叶惟穿上,是件黑色的外套,跟她的白卫衣也还算搭。
她没忍住凑近闻了一下,是淡淡的洗衣粉味道,可能在衣柜里放久了,还有股檀香木的味道。
“你衣柜里放了檀香木?”
“啊?”陈思杨有些疑惑,随即又很快想起来,“好像是随便买的,不是说防虫吗?”
临走前,他从厨房里提出两个保温盒,递给叶惟。
“剩下的菜。”
“你给了我你晚上吃什么?”
“我可以再做。而你...”陈思杨随手拿了顶帽子盖在头上,“够呛。”
两人走出小区门,屋外是难得的好天气。
早上还阴沉沉的天,下午出了点太阳,晒得人暖洋洋的。
街上有许多人出来遛弯。叶惟和陈思杨决定不骑车,散步似的在街上走着,顺便消消食。
“你有常去的理发店吗?”叶惟问。
“我都是随便找家店,你要跟我引荐你的理发师也不是不可以。”
叶惟带他到了她家附近一家常去的理发店。
那个理发师正在玩手机,看起来没什么生意。
叶惟说有两个人要剪以后,理发师为难地告诉她,今下午他们店里只有他一个人,其他人休假。
如果要剪的话,其中一个要等。
叶惟正想说那算了,重新找家店,那理发师又马上说道:“不过我有个徒弟在,他现在正在吃饭呢,马上就可以过来。”

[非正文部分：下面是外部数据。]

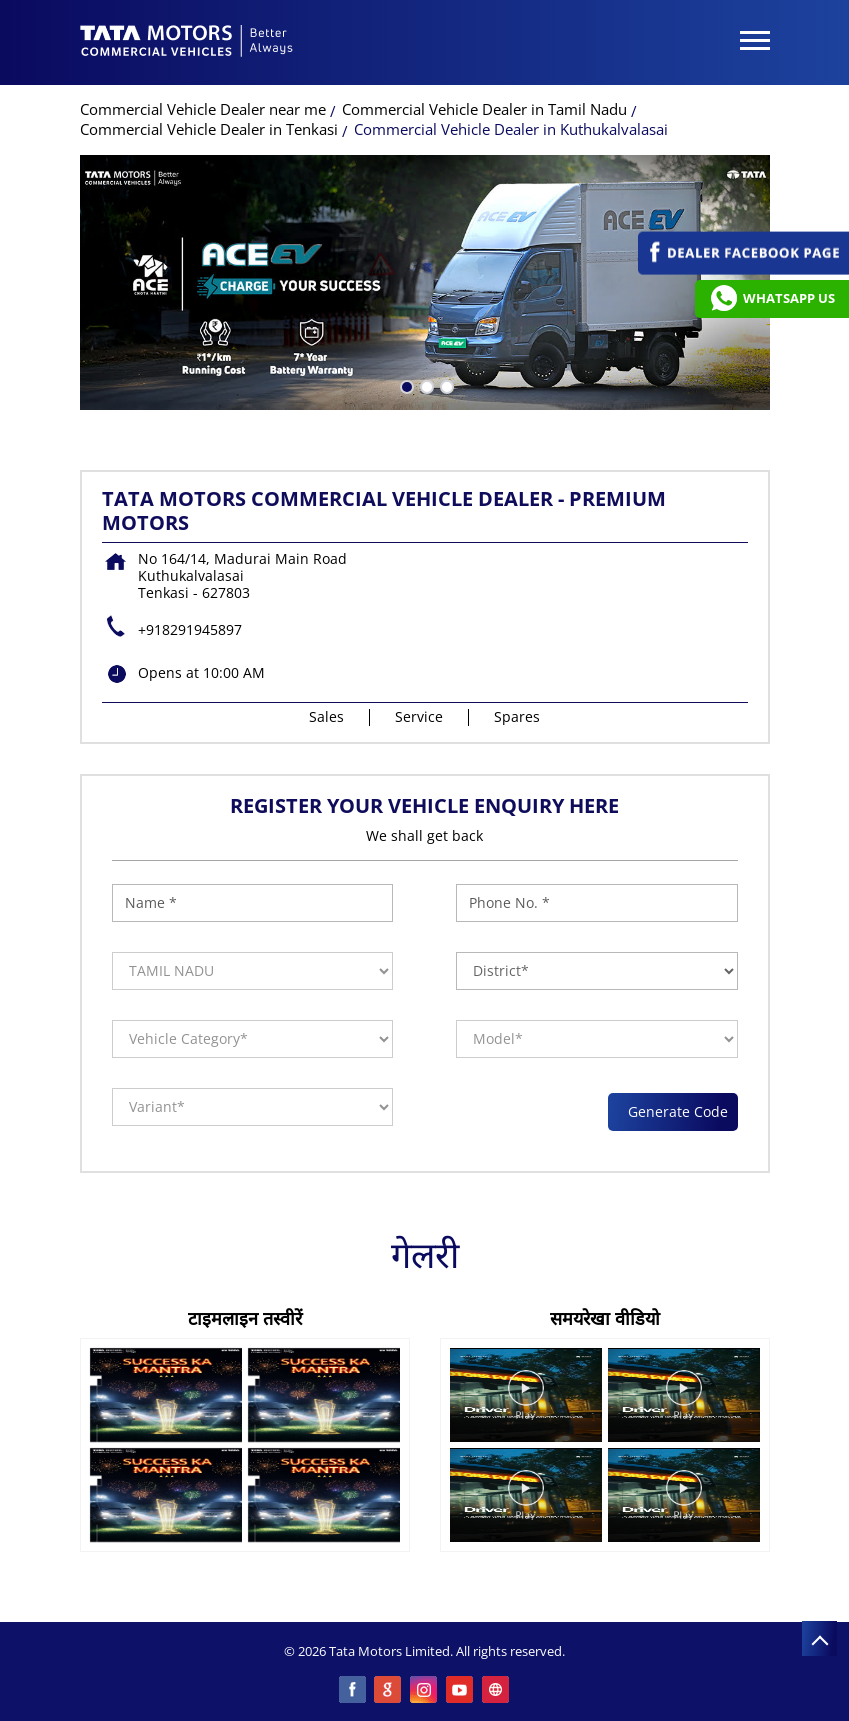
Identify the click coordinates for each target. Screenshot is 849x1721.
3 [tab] (445, 385)
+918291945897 (190, 629)
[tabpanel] (425, 282)
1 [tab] (405, 385)
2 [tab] (425, 385)
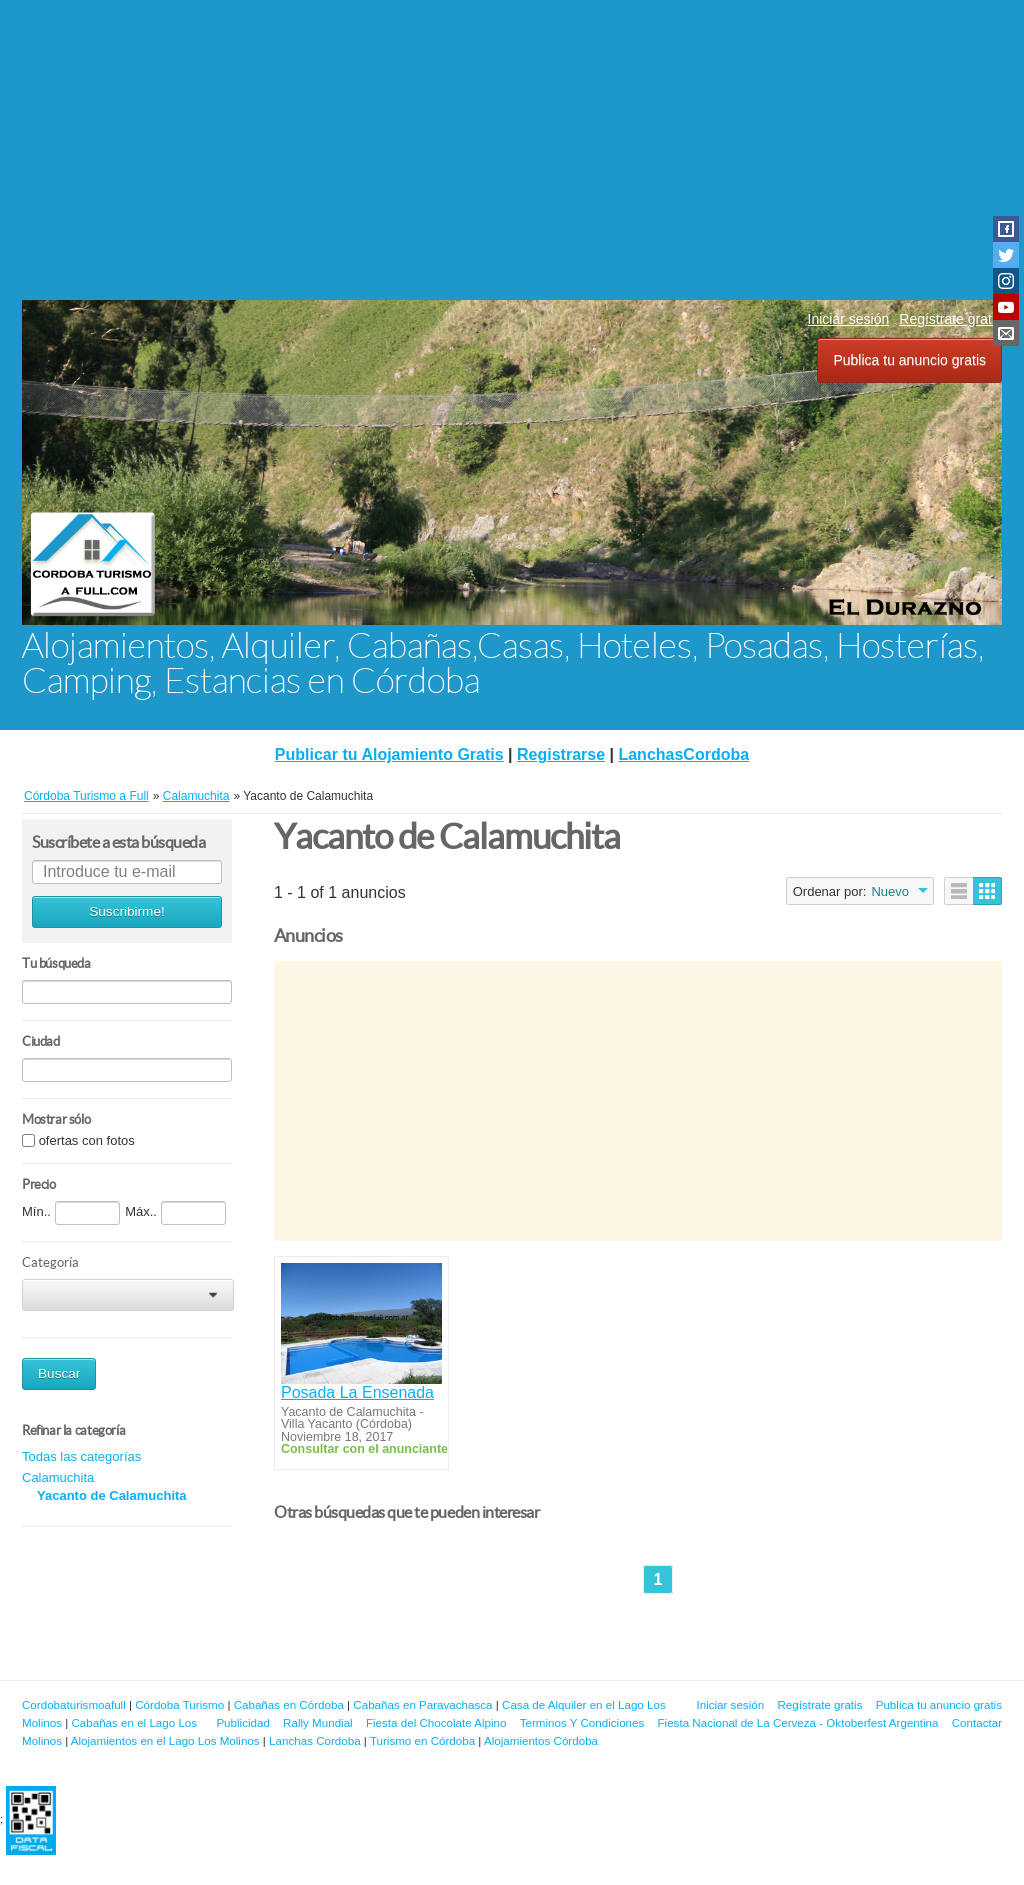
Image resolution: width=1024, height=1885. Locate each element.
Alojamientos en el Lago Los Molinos (165, 1740)
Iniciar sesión (849, 319)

叶惟回头问了一下陈思杨的意见,他朝她无所谓的点点头。
“那你先来吧,女孩子的花时间久点。”
叶惟先进去洗了,陈思杨坐在外面玩手机。
她洗完出来的时候,陈思杨也正好开始洗。
叶惟看了那个徒弟一眼,他烫着锡纸烫,穿着一个颇有设计感到处是洞洞的外衫,看起来非常时尚的样子。
叶惟告诉了理发师剪短到肩膀的要求,毕竟他们也算半个熟人,她不担心。
但是陈思杨那边,那小哥一直询问着陈思杨。
“帅哥,给你整个锡纸烫呗。”
“不烫。”
“那给你挑染个低调的颜色,绝对不会被老师发现的那种。”
“不染。”
“帅哥你在哪个学校啊。”
“十...一中。”
“十一中管得也不严啊...”
“一中。”叶惟觉得陈思杨已经开始咬牙切齿。
“哦哦,一中啊,怪不得。”那徒弟咂咂嘴,像是失去了发挥余地一般遗憾的摇了摇头,“那就给你剪短是吧。”
“不要太短就行。”
“好勒!保证给你剪一个清爽的发型。”
那小哥给陈思杨吹着头发,不算温柔,他的头发被扒拉得乱糟糟。
叶惟觉得陈思杨的表情已经称得上忍辱负重。
他们差不多是一齐剪完的,叶惟居然还要稍微快一点。
小哥给陈思杨剪得接近尾声的时候,帮他修理后脑勺的碎发茬,另一个人突然跑进来大声地叫了他一声。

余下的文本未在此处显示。